The records —
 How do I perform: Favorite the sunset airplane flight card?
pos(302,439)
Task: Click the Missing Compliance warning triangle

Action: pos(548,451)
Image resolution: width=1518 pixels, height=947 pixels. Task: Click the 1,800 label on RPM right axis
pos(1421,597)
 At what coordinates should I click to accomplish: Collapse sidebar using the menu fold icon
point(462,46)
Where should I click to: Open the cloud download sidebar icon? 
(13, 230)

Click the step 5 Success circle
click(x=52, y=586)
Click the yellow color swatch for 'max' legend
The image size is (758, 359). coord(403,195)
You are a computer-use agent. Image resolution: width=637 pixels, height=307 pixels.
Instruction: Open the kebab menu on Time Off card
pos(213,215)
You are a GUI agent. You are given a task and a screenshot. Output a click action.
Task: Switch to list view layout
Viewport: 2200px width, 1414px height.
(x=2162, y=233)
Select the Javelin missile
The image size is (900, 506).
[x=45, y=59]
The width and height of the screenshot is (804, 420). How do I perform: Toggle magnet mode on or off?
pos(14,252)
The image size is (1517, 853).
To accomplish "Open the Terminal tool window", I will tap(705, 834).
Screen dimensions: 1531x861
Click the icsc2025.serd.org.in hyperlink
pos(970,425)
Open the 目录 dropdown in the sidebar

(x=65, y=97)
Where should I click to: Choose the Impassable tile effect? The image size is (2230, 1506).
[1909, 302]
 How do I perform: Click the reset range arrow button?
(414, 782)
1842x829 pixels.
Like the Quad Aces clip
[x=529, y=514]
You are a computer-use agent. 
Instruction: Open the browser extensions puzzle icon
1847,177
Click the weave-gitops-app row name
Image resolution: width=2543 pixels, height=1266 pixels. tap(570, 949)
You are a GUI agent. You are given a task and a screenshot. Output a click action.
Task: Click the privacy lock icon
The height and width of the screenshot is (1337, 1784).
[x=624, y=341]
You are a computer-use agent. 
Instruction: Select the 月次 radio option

What needs to be done — Write out the whole listing exactly.

Response —
 How do I perform: Favorite the sunset airplane flight card?
pos(302,439)
Task: Click the Missing Compliance warning triangle

Action: pos(548,451)
Image resolution: width=1518 pixels, height=947 pixels. Task: Click the 1,800 label on RPM right axis
pos(1421,597)
 At what coordinates should I click to accomplish: Collapse sidebar using the menu fold icon
point(462,46)
Where should I click to: Open the cloud download sidebar icon? 
(13, 230)

Click the step 5 Success circle
click(x=52, y=586)
Click the yellow color swatch for 'max' legend
The image size is (758, 359). coord(403,195)
You are a computer-use agent. Image resolution: width=637 pixels, height=307 pixels.
Instruction: Open the kebab menu on Time Off card
pos(213,215)
You are a GUI agent. You are given a task and a screenshot. Output a click action.
Task: Switch to list view layout
Viewport: 2200px width, 1414px height.
(x=2162, y=233)
Select the Javelin missile
The image size is (900, 506).
[x=45, y=59]
The width and height of the screenshot is (804, 420). How do I perform: Toggle magnet mode on or off?
pos(14,252)
The image size is (1517, 853).
To accomplish "Open the Terminal tool window", I will tap(705, 834).
Screen dimensions: 1531x861
Click the icsc2025.serd.org.in hyperlink
pos(970,425)
Open the 目录 dropdown in the sidebar

(x=65, y=97)
Where should I click to: Choose the Impassable tile effect? The image size is (2230, 1506).
[1909, 302]
 How do I perform: Click the reset range arrow button?
(414, 782)
1842x829 pixels.
Like the Quad Aces clip
[x=529, y=514]
You are a computer-use agent. 
Instruction: Open the browser extensions puzzle icon
1847,177
Click the weave-gitops-app row name
Image resolution: width=2543 pixels, height=1266 pixels. tap(570, 949)
You are a GUI agent. You are given a task and a screenshot. Output a click action.
Task: Click the privacy lock icon
The height and width of the screenshot is (1337, 1784).
[x=624, y=341]
You are a computer-use agent. 
Instruction: Select the 月次 radio option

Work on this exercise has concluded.